Saturday, April 4, 2009

Bad Number that Really Isn't That Bad


All of the data that is transmitted every week, is usually old news. Everyone knew we were losing jobs. Everyone knows that that GDP is falling. Everyone knew that the average work week would be shorter. But, did people realize the average work week would decline so precipitously over the past year?

Yesterday's news that the average work week declined to an average of 33.2 days per week, was actually quite alarming (but maybe not surprising). Apparently, it is the worst measurement on record (going back to 1964).

Giving this number more credibility is the criteria of the measurement. This is not a number that has to be indexed for inflation or adjusted based on increased population. This is simply a number that measures, without error, exactly that, the number of hours of average work in a week by an American worker.

This measurement is supposed to be considered a "leading" indicator by economists of the economy. It would seem to tell us that demand is in decline, and the economy is in for more pain. While this might true, there is another plausible explanation. The decline in demand, might simply be a reflection of reduced credit, for small businesses and larger corporations.

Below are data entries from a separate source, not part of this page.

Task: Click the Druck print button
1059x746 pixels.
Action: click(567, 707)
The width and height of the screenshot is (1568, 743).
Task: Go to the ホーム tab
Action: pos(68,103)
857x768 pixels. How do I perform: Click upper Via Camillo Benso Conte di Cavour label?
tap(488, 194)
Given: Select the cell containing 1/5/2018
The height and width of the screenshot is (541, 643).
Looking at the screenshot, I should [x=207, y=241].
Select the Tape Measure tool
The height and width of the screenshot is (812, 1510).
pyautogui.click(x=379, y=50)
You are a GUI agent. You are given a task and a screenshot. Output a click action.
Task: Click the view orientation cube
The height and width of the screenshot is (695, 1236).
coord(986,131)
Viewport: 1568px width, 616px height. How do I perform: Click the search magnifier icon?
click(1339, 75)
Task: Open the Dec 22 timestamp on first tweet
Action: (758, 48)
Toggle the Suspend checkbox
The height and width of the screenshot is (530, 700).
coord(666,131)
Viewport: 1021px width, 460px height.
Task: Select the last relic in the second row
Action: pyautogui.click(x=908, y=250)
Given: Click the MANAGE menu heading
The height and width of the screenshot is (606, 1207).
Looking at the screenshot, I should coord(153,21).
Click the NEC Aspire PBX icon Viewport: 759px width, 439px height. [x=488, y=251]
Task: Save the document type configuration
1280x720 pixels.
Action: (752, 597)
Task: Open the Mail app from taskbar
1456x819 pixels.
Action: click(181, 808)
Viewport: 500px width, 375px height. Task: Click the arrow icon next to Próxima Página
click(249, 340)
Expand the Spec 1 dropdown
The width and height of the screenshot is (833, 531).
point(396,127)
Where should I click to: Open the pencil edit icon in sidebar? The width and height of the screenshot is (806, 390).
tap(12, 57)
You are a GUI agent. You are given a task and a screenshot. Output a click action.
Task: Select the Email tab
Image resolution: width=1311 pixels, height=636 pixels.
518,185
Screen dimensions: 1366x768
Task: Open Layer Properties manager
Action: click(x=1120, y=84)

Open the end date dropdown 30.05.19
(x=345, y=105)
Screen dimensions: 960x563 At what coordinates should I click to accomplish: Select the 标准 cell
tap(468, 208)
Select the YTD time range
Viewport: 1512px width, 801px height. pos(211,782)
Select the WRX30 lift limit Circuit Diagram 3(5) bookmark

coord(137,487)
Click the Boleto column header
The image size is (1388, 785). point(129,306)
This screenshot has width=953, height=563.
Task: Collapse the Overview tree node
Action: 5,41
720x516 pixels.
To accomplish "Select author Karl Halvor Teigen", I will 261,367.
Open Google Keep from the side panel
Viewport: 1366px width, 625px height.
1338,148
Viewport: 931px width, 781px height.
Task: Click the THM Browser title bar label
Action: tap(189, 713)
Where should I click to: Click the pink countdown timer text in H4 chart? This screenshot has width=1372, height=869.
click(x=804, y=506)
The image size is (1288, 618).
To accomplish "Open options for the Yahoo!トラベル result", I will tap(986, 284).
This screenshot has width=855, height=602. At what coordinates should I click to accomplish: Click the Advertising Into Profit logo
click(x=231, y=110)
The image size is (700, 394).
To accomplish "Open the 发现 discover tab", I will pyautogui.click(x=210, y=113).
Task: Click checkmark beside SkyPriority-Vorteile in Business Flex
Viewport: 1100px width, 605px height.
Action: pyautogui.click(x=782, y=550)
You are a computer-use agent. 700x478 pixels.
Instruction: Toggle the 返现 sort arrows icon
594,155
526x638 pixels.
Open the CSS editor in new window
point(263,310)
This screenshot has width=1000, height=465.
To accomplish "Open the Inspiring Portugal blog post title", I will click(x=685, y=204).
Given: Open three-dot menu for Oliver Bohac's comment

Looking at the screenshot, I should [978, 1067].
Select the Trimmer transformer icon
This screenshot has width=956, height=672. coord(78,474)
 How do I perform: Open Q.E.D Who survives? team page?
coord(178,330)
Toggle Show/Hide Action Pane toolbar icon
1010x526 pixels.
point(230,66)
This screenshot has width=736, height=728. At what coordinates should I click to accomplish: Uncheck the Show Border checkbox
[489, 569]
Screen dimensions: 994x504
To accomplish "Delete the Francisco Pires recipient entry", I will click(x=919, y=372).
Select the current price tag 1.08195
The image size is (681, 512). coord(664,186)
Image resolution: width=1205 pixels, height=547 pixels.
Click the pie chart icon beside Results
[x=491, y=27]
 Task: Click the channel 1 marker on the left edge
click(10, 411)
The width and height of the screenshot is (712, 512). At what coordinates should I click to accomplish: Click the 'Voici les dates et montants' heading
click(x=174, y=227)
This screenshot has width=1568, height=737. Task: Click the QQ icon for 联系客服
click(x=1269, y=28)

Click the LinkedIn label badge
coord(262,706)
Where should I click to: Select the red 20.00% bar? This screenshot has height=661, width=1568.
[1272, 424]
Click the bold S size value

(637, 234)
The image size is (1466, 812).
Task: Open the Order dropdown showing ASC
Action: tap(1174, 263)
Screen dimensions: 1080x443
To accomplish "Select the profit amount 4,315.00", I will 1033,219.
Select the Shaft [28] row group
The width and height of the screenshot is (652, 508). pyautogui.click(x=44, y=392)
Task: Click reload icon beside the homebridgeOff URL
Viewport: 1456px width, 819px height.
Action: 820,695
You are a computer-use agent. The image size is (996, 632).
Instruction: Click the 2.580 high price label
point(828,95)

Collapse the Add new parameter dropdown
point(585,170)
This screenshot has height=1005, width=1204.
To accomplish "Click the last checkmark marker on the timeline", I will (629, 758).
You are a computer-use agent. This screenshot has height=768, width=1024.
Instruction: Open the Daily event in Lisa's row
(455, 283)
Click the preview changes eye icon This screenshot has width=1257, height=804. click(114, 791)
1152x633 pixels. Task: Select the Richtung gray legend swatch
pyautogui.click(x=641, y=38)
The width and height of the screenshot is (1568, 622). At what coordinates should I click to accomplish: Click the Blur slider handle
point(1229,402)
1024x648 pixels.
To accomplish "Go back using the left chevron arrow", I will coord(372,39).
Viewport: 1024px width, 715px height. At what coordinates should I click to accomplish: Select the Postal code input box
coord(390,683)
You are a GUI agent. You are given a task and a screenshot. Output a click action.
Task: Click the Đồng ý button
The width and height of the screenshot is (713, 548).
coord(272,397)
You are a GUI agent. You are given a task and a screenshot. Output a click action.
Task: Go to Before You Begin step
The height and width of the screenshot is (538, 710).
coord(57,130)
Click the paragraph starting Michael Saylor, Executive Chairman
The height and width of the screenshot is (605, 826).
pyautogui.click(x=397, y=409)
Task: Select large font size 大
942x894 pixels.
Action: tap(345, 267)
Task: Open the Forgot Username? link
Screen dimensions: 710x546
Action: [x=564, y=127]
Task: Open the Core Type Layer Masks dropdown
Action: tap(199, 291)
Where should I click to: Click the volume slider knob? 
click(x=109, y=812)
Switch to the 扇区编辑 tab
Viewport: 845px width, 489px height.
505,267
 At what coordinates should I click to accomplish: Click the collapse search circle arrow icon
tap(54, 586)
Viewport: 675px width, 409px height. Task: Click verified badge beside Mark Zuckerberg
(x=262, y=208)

Demand is the key to any economic turnaround. Without demand our economy will continue to erode. Maybe it is simply that demand is so tied with the credit markets (as I believe it is), that demand will not return until businesses are sure they have the operating capital to continue business as usual. Without credit, there is an obvious pullback in demand. Let's hope this is the problem, and it is not a reduction in the need for goods and services of American Businesses.